(Data records begins)

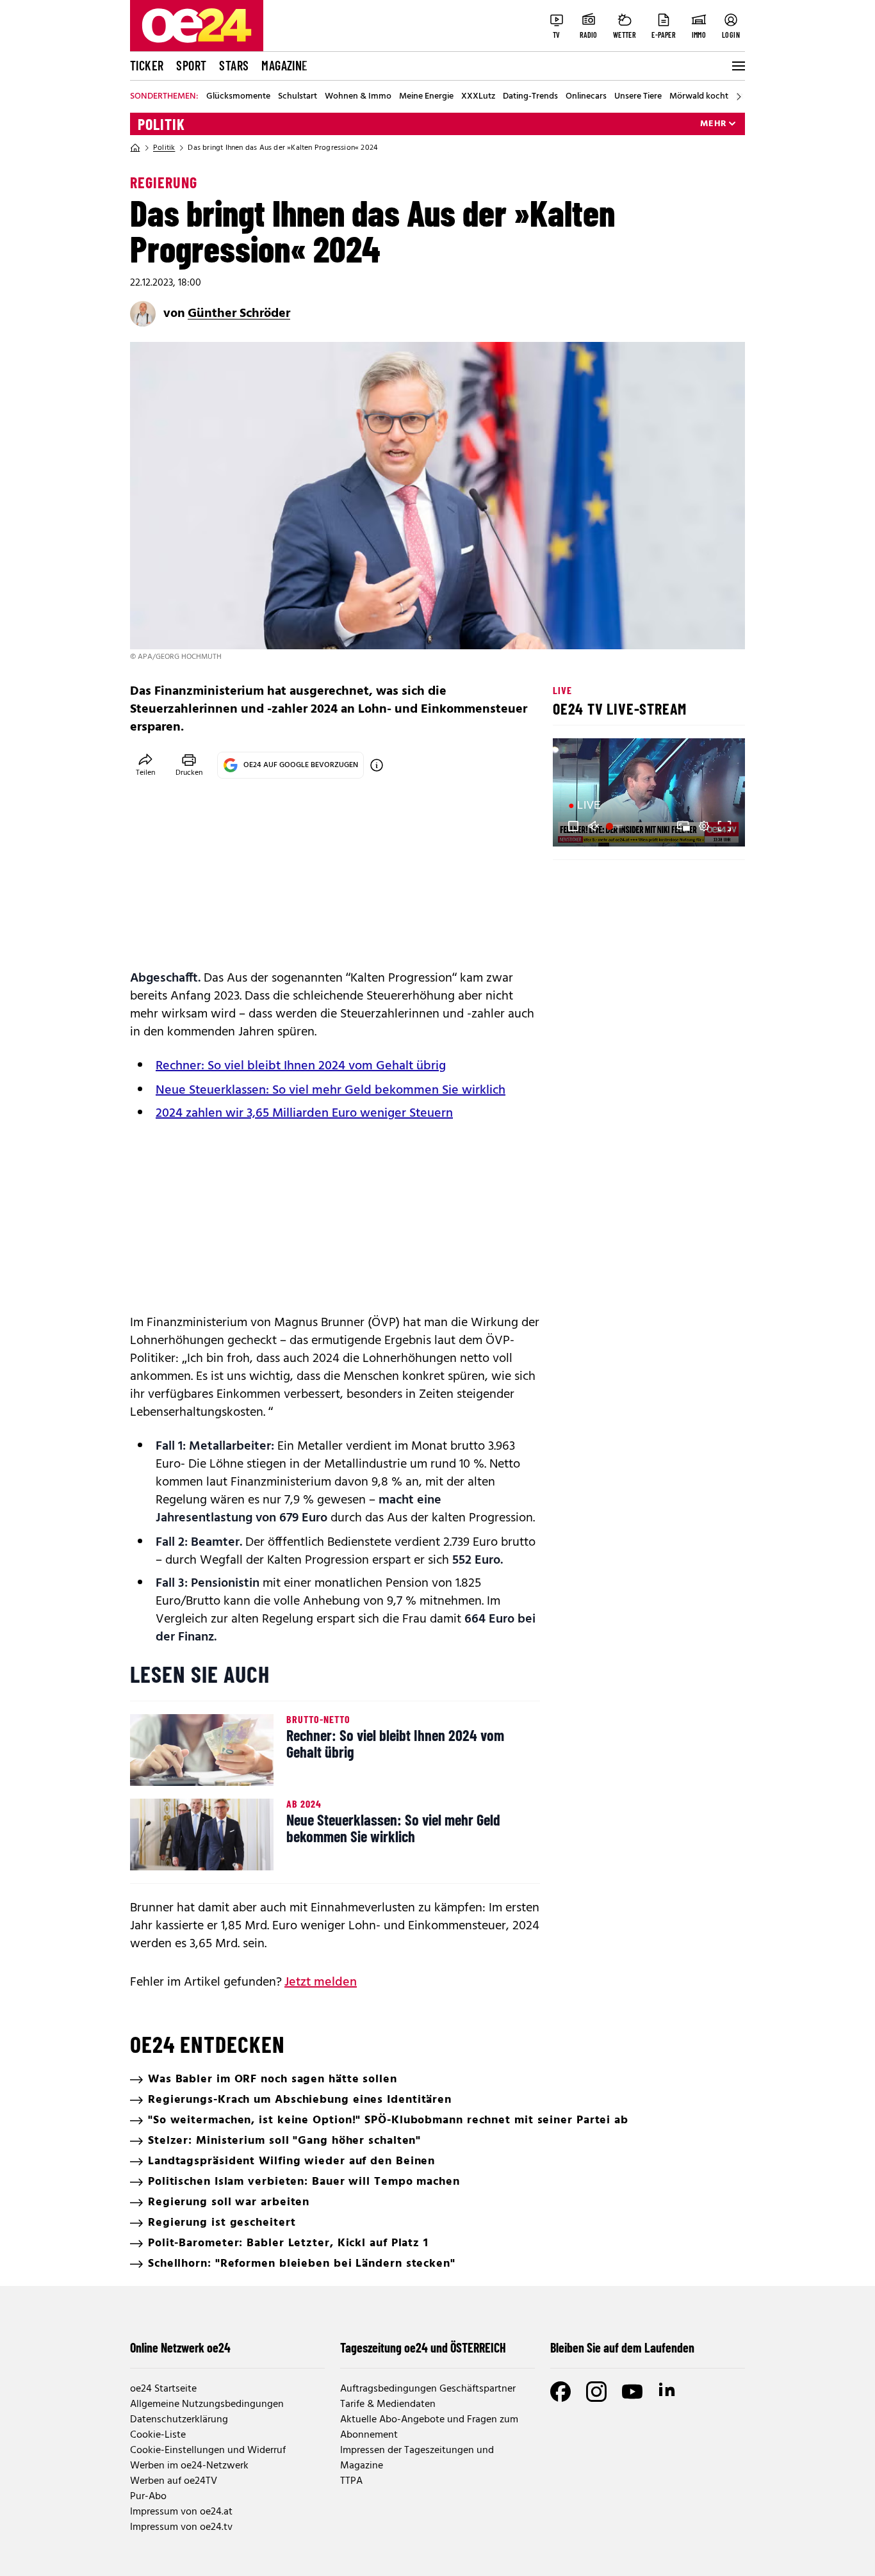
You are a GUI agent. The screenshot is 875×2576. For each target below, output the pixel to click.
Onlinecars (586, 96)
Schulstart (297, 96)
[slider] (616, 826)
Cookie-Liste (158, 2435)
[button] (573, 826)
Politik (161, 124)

(Data records ends)
(Data records begins)

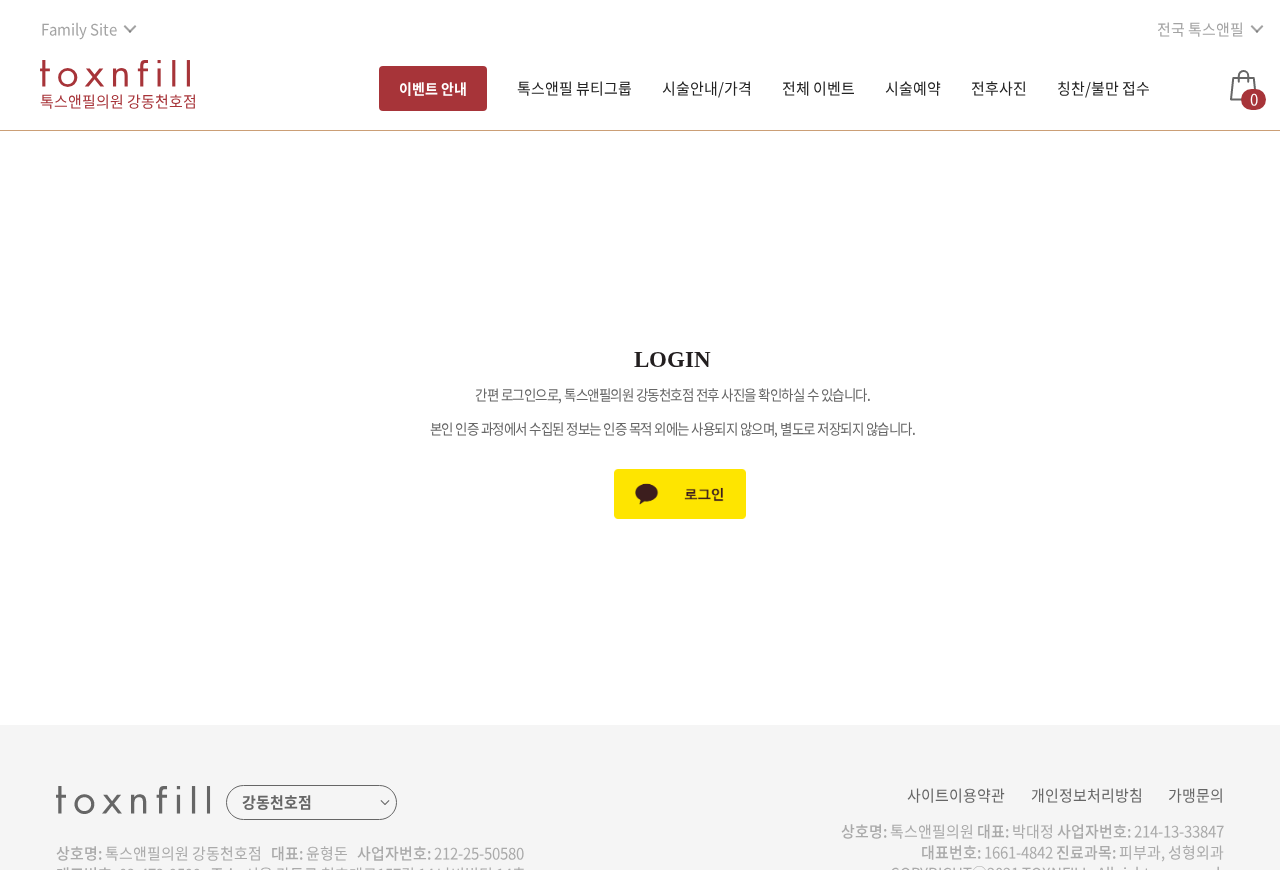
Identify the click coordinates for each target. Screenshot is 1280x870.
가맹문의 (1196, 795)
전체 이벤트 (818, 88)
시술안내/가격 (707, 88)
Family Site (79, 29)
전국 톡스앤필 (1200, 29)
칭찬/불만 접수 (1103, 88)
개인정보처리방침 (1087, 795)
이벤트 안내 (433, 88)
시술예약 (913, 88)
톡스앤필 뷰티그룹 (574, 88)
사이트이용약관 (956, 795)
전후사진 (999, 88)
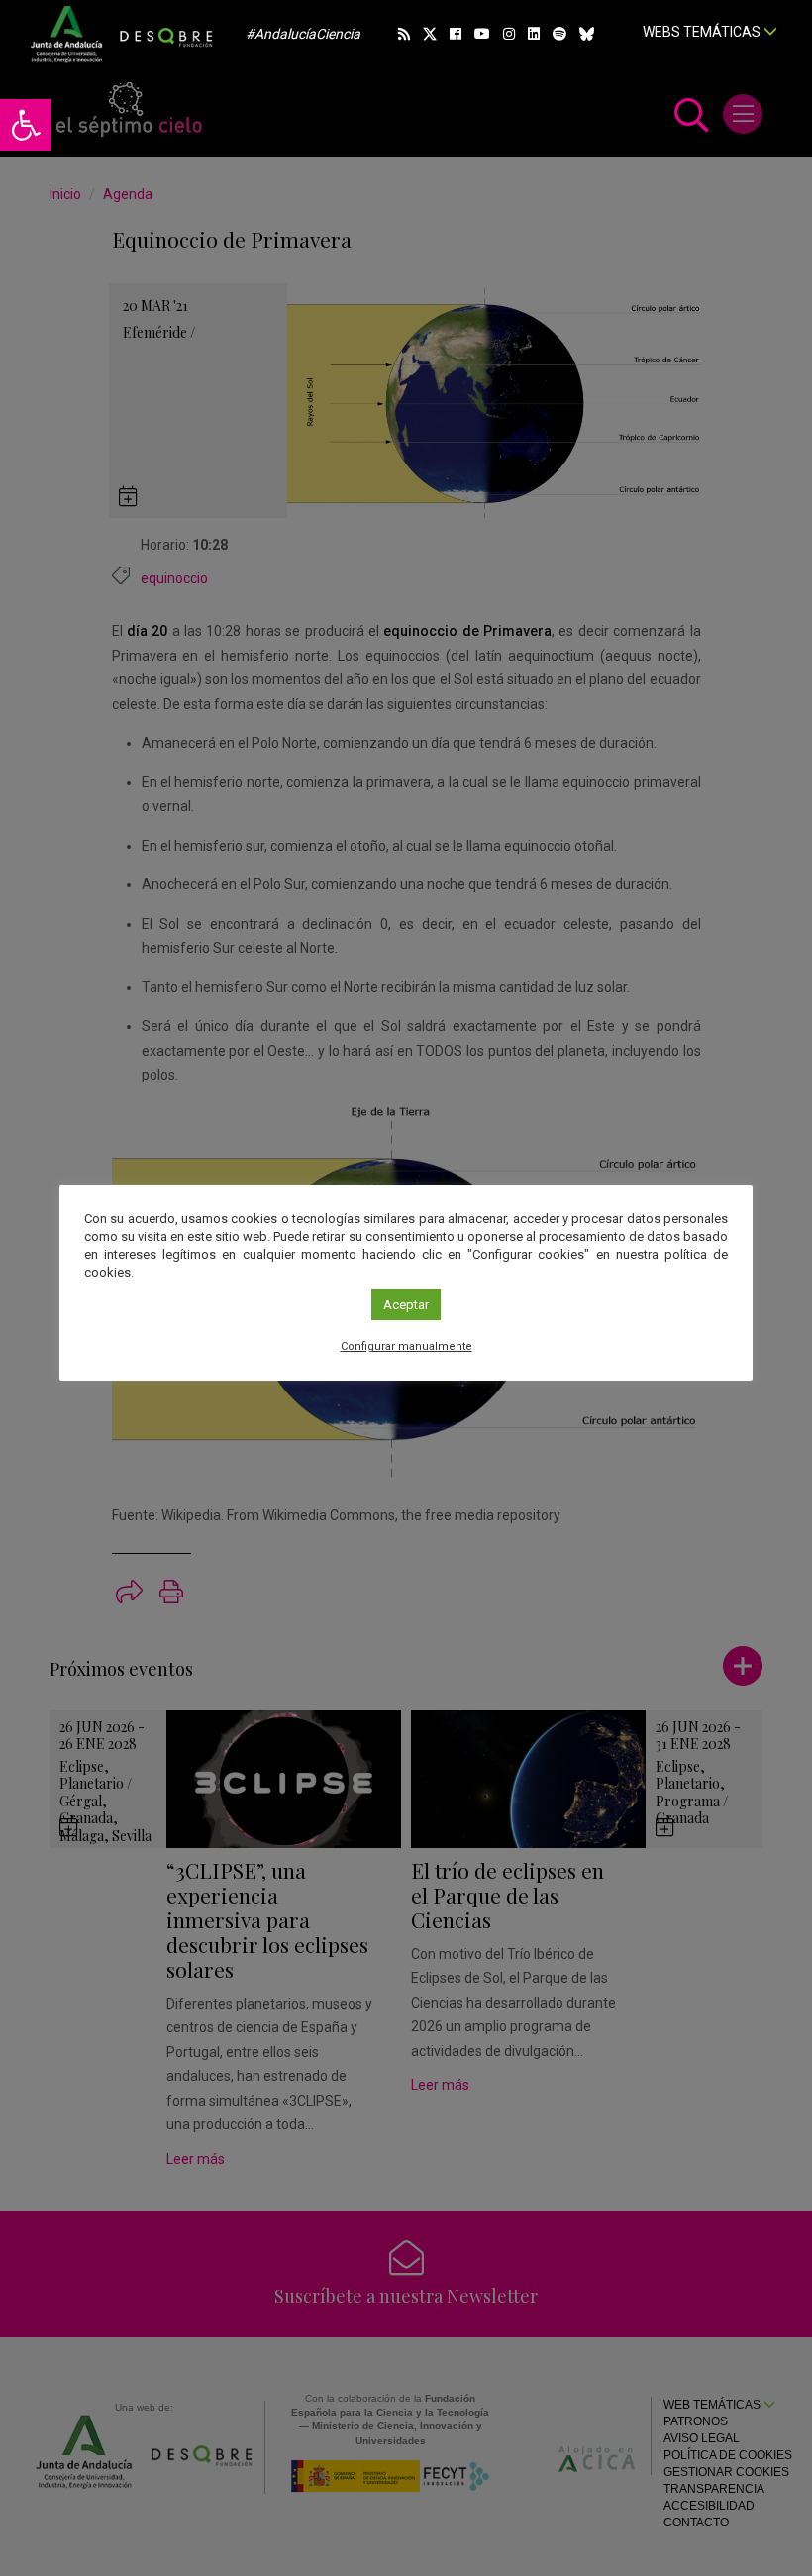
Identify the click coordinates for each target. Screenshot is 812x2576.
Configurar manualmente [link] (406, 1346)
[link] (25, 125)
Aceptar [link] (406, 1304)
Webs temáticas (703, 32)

(Data records ends)
(Data records begins)

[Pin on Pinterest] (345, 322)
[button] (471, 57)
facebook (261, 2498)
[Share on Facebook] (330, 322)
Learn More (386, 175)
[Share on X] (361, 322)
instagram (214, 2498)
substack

(Data records ends)

In the entries above, find the line with "Family Site (79, 29)" and the line with "Webs temáticas (703, 32)". Return exactly those lines and all the ones between them, pictures excluded.

Family Site (79, 29)
전국 톡스앤필 (1200, 29)
칭찬/불만 접수 (1103, 88)
개인정보처리방침 (1087, 795)
이벤트 안내 (433, 88)
시술예약 (913, 88)
톡스앤필 뷰티그룹 (574, 88)
사이트이용약관 (956, 795)
전후사진 (999, 88)
Identify the click coordinates for each target. Screenshot is 812x2576.
Configurar manualmente [link] (406, 1346)
[link] (25, 125)
Aceptar [link] (406, 1304)
Webs temáticas (703, 32)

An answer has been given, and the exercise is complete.